|
Edited on Fri Sep-16-05 03:31 AM by expatriot
I started writing this earler today and then reframed it around his speech tonight. I am off to bed. Will look at comments tomorrow morning before I send it off. Thanks. on edit: added line breaks in between paragraphs. ----------------------- Bush’s admission of responsibility “for the problem” is nothing more than a pathetic plea bargain to avoid accountability. Upon his emergency and disaster declarations of August 27th and 28th, Bush, as chief executive of the federal government, accepted primary responsibility for the relief and rescue efforts. The Stafford Act grants Bush the authority to deploy the armed forces in a disaster area to protect life and property for ten days and to unilaterally assume direct control of relief efforts at all levels of government if he believes state and local resources to be misappropriated due to either incapacity or incompetence.
Bush is legally obligated to maintain “situational awareness” of major threats to American life and property but he appears to have contracted this duty out to the media. Who knows how much longer the desperate survivors of the Gulf Coast would have had to wait for Rove to respond if it were not for fear of the political fallout due to the passionate reporting on the increasingly dire situation.

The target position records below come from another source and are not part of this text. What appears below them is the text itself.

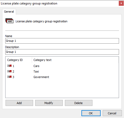
Task: Click the dialog title bar text
Action: point(29,3)
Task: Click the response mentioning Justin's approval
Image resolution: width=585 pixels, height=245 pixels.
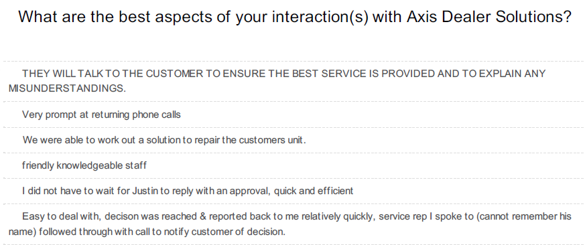Action: (x=188, y=191)
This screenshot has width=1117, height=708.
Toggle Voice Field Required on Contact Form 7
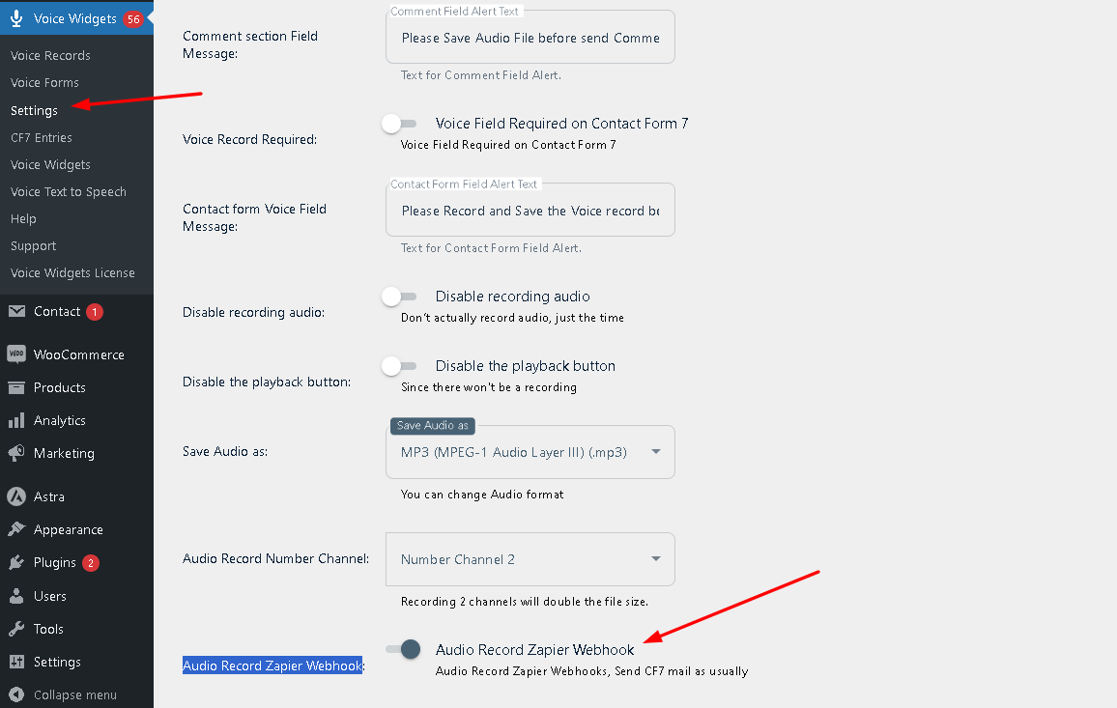click(400, 124)
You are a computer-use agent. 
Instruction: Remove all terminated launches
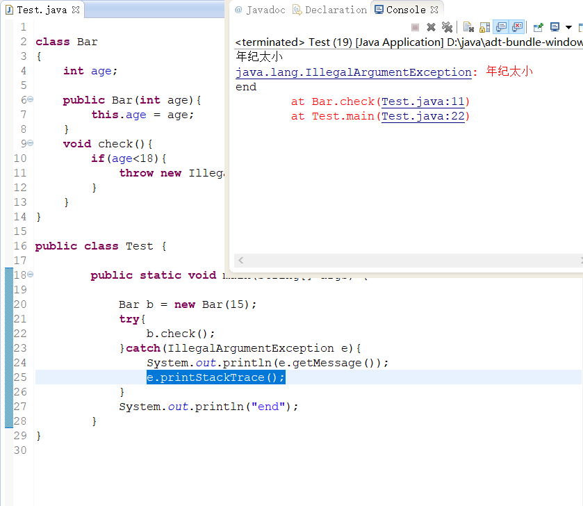point(447,26)
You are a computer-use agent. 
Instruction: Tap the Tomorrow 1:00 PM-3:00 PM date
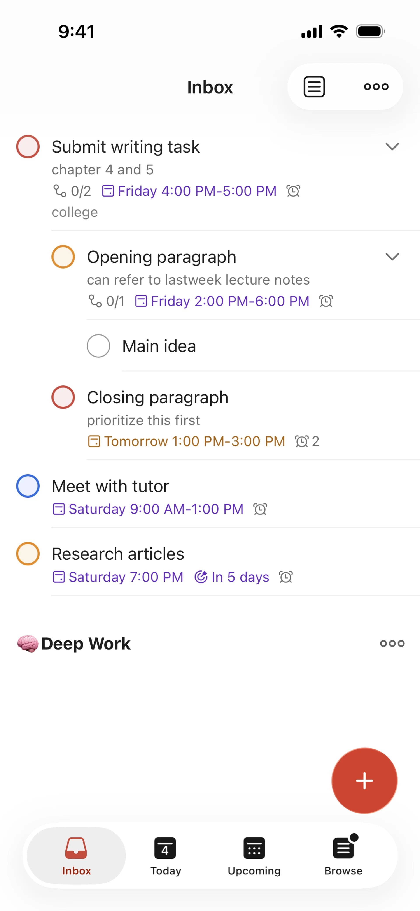point(187,441)
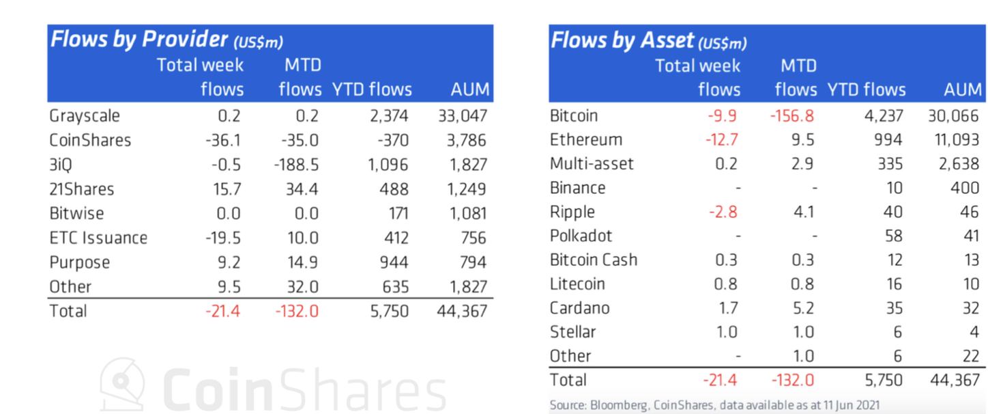
Task: Click the AUM header in provider table
Action: [x=470, y=89]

No number of whitewashed damage control photo-ops of Bush embracing black children with feigned compassion or of his trademark swagger with his sleeves rolled up will ease the collective trauma of seeing one of the greatest American cities left to drown in desperate agony unaided while our President strummed blissfully on a guitar in California.
While Bush’s campaigns of cronyism, under-funding and privatization have pummeled our public sector mercilessly for years, this great nation could have responded immediately and overwhelmingly if Bush had given it priority. Active duty and guard units across the country could have been deployed to the Gulf Coast within the first hours and days of the crisis to provide immediate relief and security if it were not for their Commander in Chief’s dereliction of duty. While our President advocates a policy of pre-emptive action abroad, he supports a policy of delayed response here at home.
Bush says that he is responsible for the problem and for the solution. America can’t afford any more of this man’s solutions. We can’t afford any more month-long August vacations paid for by September tragedies. The American people have risen to the occasion to assist their displaced brothers and sisters of the Gulf not because of Bush’s leadership, but in spite of it.